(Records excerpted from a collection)
■ ■ ■ ■ ■

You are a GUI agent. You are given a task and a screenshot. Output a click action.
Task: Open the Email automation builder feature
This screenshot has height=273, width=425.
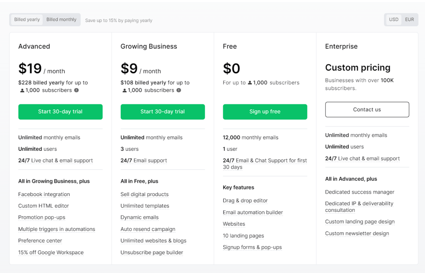253,212
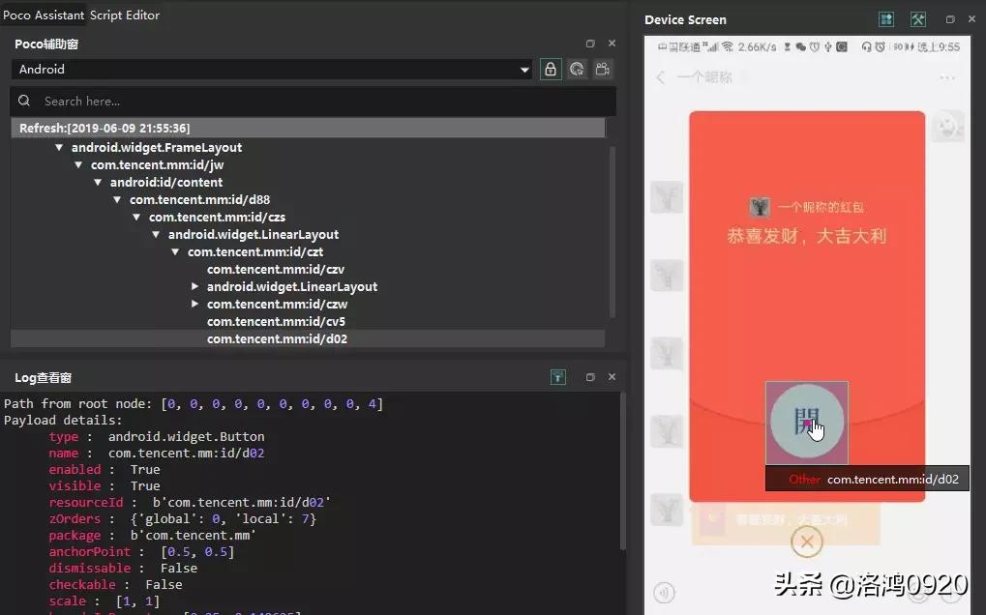Click the search magnifier icon

(23, 100)
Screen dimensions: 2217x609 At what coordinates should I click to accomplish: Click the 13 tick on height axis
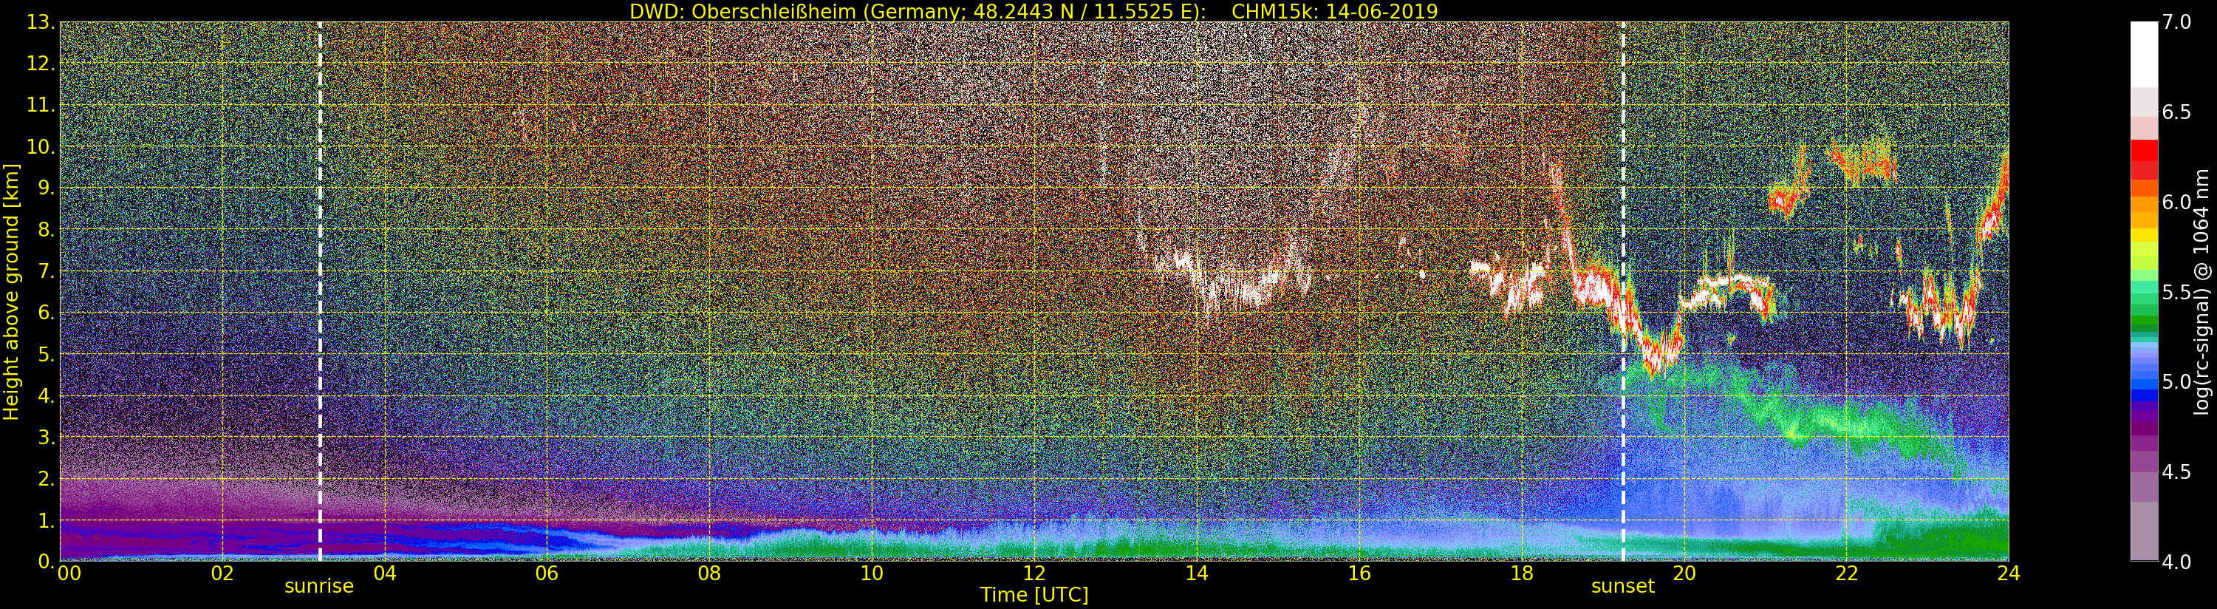40,22
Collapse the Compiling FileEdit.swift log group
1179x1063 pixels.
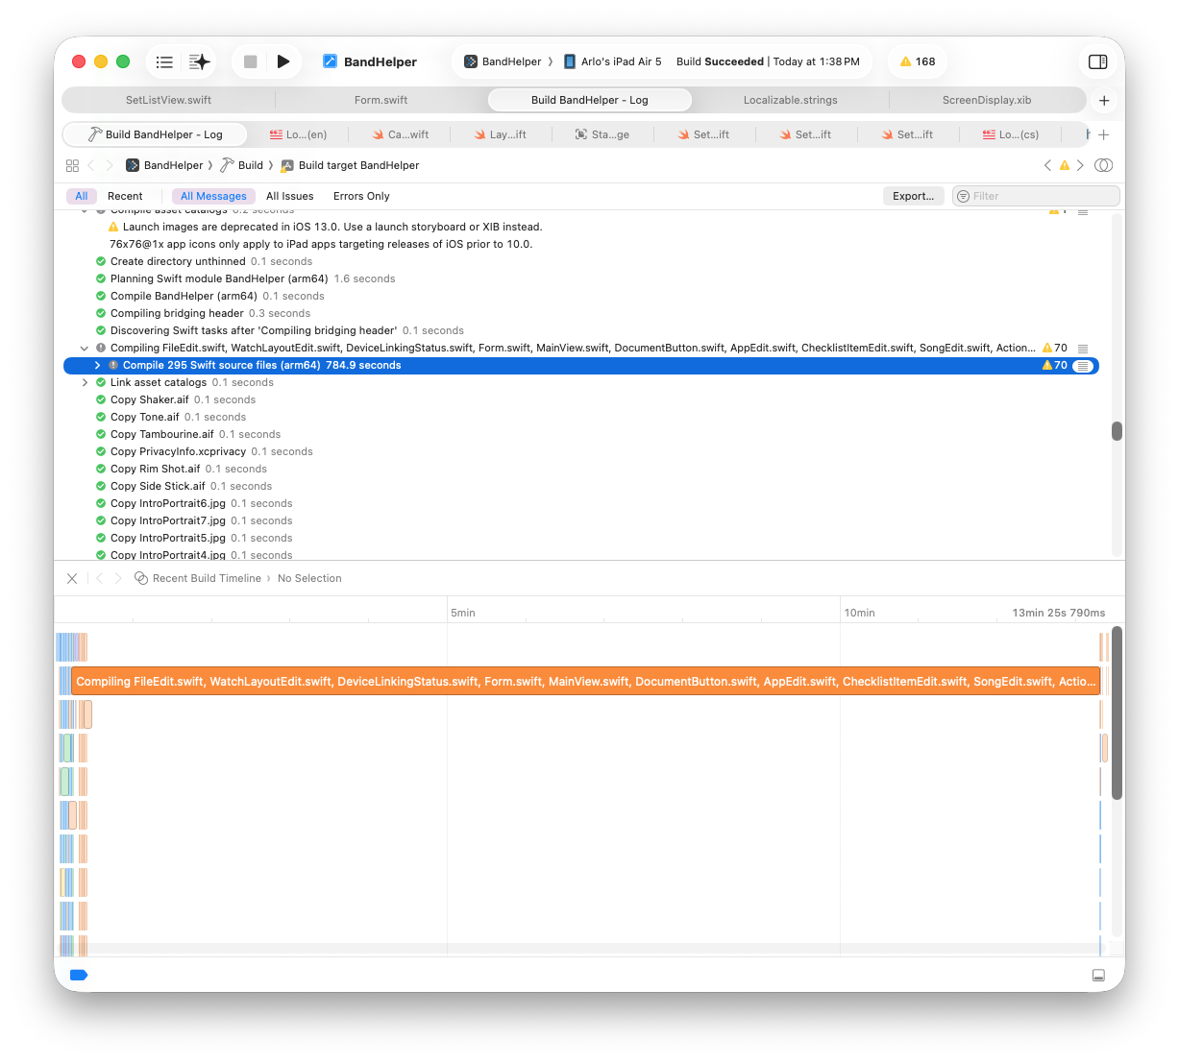coord(85,349)
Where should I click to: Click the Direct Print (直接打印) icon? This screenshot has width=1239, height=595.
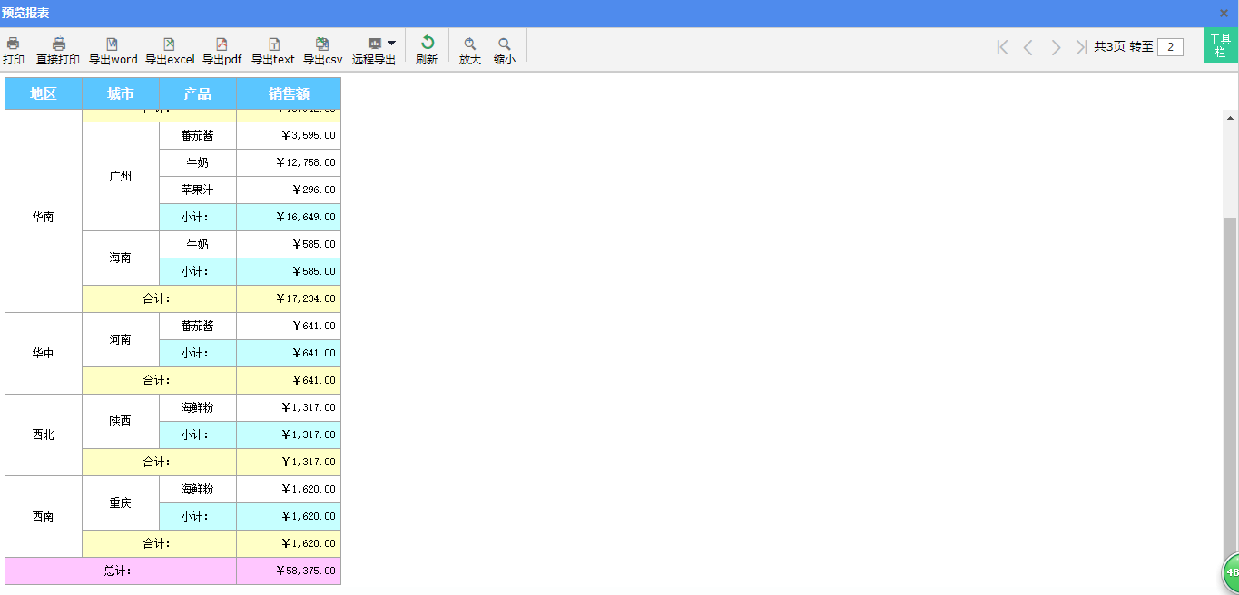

■ ■ ■ ■ ■

ASSIGNMENT = The records above need retyping in full. Omit the pictures, and change nothing else.

RESULT OF THIS EXERCISE =
You are a GUI agent. You are given a task and a screenshot. Output a click action.
Task: Open the Email automation builder feature
This screenshot has height=273, width=425.
253,212
Click the search magnifier icon

(23, 100)
Screen dimensions: 2217x609 At what coordinates should I click to accomplish: Click the 13 tick on height axis
40,22
Collapse the Compiling FileEdit.swift log group
1179x1063 pixels.
coord(85,349)
Where should I click to: Click the Direct Print (直接打印) icon? This screenshot has width=1239, height=595.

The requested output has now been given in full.